421. Diseases among the brutes. The brutes have at times pestilential diseases which sweep them away in multitudes. A plague among cattle destroyed a great part of the species in Germany about the year 800. The same happened in Italy and Germany, in 1713, among eattle and horses. A like mortality among cattle happened in Holland and some parts of England, in 1751. Fortunately no similar plague among useful animals has ever happened in America; although at times, there has been considerable mortality among horses and cat tle. In 1514, the cats in Europe, perished by a pestilential disease, as they did lately in Europe and America, in 1797. In 1763, dogs, sheep, mules, poultry, swine and horses, in several countries of Europe, were swept away by unusual diseases. In 1764, the blue fish all perished or abandoned the shores of Nantucket, where they had always been in great plenty. In 1775 the oysters at Wellfleet, on Cape Cod, all perished, and have never since grown on the same banks. In 1788, the cod fish on the grand bank of Newfoundland were mostly thin and ill flavored. In 1789, the haddock on

the coast of Norway, mostly or all died, and floating on the surface, covered many leagues of water. In 1799, the small fish on the coast of North Carolina shared a like fate.

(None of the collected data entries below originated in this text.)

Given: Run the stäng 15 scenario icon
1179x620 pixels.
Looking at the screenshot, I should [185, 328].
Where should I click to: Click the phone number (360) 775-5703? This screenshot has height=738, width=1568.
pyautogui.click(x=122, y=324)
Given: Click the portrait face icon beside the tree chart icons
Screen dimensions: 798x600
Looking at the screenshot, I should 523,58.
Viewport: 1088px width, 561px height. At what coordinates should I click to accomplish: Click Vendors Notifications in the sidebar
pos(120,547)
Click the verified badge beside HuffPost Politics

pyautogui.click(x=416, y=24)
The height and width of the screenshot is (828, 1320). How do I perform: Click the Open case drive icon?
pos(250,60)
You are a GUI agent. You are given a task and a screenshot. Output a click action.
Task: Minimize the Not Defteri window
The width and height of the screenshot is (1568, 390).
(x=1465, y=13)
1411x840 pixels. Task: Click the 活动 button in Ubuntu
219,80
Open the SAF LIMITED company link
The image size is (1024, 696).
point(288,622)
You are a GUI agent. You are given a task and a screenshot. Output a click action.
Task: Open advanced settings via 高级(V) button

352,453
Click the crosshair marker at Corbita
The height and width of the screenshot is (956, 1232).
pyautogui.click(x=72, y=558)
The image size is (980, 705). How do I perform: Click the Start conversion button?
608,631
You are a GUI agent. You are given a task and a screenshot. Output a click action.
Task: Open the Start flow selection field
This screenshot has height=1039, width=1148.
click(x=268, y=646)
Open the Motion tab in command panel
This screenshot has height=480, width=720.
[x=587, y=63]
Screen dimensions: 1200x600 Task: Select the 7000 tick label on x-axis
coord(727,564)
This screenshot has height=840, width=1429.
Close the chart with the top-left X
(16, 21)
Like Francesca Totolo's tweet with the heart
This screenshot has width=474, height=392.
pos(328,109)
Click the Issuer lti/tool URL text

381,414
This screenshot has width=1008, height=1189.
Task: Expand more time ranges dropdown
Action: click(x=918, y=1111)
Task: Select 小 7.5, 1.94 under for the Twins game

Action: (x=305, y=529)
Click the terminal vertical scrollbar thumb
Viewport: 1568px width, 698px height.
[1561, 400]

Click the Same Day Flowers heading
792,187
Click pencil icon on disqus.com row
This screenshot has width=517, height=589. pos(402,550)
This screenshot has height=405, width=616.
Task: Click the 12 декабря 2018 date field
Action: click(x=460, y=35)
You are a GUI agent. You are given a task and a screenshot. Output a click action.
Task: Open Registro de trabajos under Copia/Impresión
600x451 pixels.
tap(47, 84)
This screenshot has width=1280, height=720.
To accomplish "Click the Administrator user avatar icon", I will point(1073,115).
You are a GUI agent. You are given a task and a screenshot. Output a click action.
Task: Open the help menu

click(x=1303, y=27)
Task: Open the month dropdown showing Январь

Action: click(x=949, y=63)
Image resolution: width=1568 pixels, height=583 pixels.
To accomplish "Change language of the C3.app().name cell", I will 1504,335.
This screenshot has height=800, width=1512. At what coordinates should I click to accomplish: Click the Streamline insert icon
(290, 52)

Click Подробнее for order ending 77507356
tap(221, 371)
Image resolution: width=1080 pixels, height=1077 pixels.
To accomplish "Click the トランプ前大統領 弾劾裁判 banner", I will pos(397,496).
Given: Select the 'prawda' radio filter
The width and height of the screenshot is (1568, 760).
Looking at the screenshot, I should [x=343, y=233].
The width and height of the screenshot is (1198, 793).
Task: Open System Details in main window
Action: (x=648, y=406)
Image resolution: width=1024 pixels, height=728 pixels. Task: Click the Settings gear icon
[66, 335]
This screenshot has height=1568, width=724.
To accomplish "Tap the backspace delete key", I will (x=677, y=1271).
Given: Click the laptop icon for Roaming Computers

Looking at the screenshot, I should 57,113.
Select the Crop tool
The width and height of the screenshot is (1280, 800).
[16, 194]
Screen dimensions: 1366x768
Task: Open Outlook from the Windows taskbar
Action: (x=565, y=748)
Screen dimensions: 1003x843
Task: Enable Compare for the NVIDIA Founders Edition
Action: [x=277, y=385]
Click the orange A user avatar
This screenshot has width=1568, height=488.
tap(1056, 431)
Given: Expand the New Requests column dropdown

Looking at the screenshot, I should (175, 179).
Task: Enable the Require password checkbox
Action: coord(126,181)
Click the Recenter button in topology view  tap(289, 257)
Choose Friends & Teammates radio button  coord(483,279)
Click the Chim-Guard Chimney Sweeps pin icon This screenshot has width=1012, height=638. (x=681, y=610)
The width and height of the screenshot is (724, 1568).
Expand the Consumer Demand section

At times, oysters are found to be watery, sickly and ill flavored; dogs, wolves and foxes are affected with madness, and wild fowls perish by epidemic diseases.

QUESTIONS.

412. What were the principal diseases that affected the first settlers?

412, 413, 414. When were the principal earthquakes? 413. When was the first influenza noticed?

414, 416. When did the croup or rattles first appear, and when the malignant sore throat?

417, 418. In what years were there severe winters ?

419. In what years was there an unusual darkness?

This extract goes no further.